Personal relationships were also at the core of her next documentary, Afternoon of a Faun (2013), a tribute to American ballerina Tanaquil Le Clercq. Le Clercq was the star of the New York City Ballet in the '40s and '50s, whose rise to fame was cut short when she was stricken with polio at the age of twenty-seven. As it traces the tragic trajectory of her career, the film furnishes innermost glimpses of her artist-muse relationships with choreographers George Balanchine and Jerome Robbins, creating a kind of film diary nested within its larger documentary context. Interspersed with voiceovers of her correspondence with Robbins, live footage of Le Clercq’s performances takes on an arrestingly private aura, casting the dancer’s graceful movements as an extension of her inner spirit and resilience. With an ethereal style that parallels its subject, Afternoon of a Faun is considered by critics to be Buirski’s most aesthetically accomplished work.
Praise was less abundant (though far from absent) for her subsequent homage to Sidney Lumet, commissioned by the PBS doc series “American Masters.” When Buirski came onto the show, her first assignment was to take a 14-hour interview that the late Daniel Anker had done with Lumet in 2008 and to craft a documentary out of it. As with her previous films, she insisted that the tone remain personal: “I wanted the idea that I could have Sidney Lumet tell his story and let him guide us through his life and his work and his world.” The film, By Sidney Lumet (2015), centers specifically on a shocking wartime incident early in the director's life when he was stationed overseas in Calcutta and saw a group of GIs gang rape a twelve-year-old Indian girl in a train car. The connections Buirski draws between this trauma and Lumet’s impulse as a socially conscious filmmaker again encourage us to see the documentary’s subject from a profoundly personal angle—to consider how his prolific work might have sprung, on some level, from his memory of this unconscionable act that he witnessed and failed to prevent.

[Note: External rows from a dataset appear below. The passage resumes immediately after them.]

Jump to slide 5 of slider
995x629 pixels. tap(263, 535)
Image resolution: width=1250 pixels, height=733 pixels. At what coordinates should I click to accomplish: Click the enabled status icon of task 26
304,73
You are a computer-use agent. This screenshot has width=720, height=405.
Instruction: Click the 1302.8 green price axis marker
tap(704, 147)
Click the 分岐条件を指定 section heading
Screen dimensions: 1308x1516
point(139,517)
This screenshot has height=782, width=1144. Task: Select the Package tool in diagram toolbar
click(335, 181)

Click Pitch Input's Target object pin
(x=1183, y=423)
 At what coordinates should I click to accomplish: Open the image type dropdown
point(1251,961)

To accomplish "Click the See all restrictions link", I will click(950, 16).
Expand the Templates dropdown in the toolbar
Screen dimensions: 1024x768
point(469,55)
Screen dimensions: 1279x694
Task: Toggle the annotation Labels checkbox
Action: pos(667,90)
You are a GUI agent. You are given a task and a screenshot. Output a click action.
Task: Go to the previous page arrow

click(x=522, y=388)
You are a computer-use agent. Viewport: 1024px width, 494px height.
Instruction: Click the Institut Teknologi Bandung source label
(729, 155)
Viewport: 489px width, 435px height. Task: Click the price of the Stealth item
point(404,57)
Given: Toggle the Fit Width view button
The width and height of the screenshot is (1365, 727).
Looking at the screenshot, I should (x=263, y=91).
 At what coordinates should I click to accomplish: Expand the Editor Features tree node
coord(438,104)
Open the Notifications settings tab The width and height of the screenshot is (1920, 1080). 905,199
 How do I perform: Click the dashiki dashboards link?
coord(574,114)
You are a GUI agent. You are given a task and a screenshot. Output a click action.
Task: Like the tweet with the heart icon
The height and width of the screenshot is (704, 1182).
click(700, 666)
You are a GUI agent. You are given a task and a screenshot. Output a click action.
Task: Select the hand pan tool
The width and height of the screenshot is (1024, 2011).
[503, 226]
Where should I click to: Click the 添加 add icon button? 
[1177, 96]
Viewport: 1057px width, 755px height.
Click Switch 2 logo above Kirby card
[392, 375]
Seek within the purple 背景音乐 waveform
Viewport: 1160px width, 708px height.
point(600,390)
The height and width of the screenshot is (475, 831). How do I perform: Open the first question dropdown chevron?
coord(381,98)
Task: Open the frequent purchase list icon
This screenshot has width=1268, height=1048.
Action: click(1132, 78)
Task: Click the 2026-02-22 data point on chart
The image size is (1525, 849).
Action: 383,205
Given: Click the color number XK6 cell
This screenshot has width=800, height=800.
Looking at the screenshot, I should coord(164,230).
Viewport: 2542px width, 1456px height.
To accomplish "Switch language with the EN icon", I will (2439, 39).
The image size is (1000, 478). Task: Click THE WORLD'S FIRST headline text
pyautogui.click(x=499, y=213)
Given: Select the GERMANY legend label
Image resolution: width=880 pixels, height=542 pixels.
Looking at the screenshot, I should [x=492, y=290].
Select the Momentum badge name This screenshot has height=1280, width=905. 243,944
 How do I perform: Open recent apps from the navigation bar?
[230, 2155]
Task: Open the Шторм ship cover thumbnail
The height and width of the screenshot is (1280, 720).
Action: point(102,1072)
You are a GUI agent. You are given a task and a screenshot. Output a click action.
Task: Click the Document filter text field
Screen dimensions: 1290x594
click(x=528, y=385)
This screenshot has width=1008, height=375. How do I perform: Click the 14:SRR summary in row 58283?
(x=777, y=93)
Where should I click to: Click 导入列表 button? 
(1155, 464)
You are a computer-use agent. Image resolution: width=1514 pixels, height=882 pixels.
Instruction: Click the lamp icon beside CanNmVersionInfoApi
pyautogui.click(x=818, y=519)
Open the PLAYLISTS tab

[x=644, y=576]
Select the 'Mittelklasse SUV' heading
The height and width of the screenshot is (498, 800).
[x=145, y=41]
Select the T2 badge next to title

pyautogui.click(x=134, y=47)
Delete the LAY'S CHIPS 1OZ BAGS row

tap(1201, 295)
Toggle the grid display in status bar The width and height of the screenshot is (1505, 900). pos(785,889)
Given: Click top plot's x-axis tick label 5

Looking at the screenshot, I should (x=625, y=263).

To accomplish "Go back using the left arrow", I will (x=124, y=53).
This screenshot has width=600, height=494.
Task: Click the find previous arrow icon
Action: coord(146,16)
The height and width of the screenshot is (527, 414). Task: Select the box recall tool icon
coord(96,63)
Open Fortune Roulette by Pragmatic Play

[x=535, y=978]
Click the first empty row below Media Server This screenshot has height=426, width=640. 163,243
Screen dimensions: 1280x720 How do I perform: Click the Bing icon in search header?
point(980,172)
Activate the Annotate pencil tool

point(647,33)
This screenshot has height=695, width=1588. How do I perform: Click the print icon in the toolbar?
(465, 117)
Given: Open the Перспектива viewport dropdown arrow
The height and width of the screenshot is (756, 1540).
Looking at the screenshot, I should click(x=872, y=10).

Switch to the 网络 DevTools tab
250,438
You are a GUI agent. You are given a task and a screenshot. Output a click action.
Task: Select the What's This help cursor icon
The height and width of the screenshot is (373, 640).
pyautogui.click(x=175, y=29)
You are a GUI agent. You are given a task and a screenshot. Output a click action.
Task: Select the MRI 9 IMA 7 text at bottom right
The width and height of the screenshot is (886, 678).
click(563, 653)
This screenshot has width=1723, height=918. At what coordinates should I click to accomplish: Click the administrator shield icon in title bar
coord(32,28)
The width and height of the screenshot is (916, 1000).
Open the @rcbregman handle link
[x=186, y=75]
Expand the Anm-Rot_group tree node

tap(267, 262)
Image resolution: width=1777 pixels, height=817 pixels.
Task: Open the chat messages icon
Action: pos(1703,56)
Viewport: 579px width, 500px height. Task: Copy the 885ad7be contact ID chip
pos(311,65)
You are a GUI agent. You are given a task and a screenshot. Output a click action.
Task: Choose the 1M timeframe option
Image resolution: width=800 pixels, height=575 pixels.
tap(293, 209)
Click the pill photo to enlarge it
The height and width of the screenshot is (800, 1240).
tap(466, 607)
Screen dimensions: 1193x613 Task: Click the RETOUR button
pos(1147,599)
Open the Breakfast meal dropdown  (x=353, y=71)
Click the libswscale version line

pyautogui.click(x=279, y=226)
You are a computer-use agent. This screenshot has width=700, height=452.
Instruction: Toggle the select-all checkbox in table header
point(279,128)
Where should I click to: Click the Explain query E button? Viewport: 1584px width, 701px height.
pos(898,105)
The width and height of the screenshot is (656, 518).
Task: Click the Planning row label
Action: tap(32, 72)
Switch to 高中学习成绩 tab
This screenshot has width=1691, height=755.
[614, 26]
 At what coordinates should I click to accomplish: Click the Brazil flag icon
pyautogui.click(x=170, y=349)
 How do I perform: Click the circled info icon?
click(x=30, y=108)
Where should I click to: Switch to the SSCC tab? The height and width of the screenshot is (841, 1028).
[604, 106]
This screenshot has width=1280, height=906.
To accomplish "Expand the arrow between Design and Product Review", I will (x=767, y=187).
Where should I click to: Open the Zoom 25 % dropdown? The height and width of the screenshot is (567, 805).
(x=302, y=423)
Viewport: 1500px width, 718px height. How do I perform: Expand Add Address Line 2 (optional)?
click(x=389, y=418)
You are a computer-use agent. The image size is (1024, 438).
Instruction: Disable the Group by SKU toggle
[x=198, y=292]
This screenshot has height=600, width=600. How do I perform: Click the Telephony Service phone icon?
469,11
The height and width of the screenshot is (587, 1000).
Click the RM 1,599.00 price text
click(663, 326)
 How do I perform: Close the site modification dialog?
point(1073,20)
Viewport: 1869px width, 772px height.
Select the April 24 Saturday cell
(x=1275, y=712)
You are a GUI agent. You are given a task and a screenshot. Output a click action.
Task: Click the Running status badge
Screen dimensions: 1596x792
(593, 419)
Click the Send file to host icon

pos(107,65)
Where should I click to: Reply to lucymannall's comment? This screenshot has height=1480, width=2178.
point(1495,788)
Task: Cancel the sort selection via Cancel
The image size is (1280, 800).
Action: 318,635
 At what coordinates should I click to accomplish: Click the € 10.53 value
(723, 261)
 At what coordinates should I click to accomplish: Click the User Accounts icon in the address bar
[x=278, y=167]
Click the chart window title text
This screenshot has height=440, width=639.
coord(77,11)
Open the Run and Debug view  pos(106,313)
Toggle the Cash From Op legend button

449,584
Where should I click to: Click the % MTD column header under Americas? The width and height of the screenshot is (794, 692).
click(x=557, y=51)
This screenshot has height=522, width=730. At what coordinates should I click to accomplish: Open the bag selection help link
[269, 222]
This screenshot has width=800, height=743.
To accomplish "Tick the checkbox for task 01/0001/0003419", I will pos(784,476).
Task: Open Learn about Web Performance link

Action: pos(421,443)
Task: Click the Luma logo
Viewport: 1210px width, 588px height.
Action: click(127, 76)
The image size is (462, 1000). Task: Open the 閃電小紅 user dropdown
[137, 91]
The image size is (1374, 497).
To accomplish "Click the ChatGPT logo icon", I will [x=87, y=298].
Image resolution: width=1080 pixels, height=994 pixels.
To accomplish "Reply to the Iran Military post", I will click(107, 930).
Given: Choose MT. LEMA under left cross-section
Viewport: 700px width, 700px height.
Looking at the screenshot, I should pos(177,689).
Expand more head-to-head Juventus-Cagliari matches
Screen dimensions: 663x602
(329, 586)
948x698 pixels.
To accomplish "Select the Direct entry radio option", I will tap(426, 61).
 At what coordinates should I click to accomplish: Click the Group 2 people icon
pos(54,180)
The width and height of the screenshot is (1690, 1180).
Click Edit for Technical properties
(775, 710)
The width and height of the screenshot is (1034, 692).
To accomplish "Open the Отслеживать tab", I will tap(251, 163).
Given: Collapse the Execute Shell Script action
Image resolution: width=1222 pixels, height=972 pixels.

Sexual violence is the unflinching subject of Buirski’s most recent documentary, The Rape of Recy Taylor (2017), in which she reprises her earlier focus on the history of race relations in America. It recounts the horrific yet largely unknown gang rape of a young black woman in Abbeville, Alabama by six white teenagers who abducted her on her way home from church on September 3, 1944. Recy Taylor’s case, taken up by Rosa Parks, became a significant galvanizing force behind a growing civil rights movement. Not a single one of her attackers, however, was ever put on trial, and records of the case have been erased from Abbeville’s libraries and courthouses (The Root). Hence why scholar Danielle McGuire's book, At the Dark End of the Street: Black Women, Rape, and Resistance—A New History of the Civil Rights Movement From Rosa Parks to the Rise of Black Power, was crucial to helping reconstruct this story on screen. “If it weren’t for the book,” insisted Taylor's brother Robert Corbitt, “the movie wouldn’t have happened.”
By alternating the present-day testimonies of Taylor’s family with old footage of Abbeville, Alabama and excerpts from early 20th-century race films, The Rape of Recy Taylor haunts viewers with this all but forgotten crime. Functioning as both “artifact and indictment” (IndieWire), it is a bold and necessary antidote to collective oblivion and a reminder of the racial progress that has still not been made. Its hard-hitting impact recalls director Raymundo Gleyzer’s description of documentary film as “the bullet that breaks the silence and ignites consciousness.”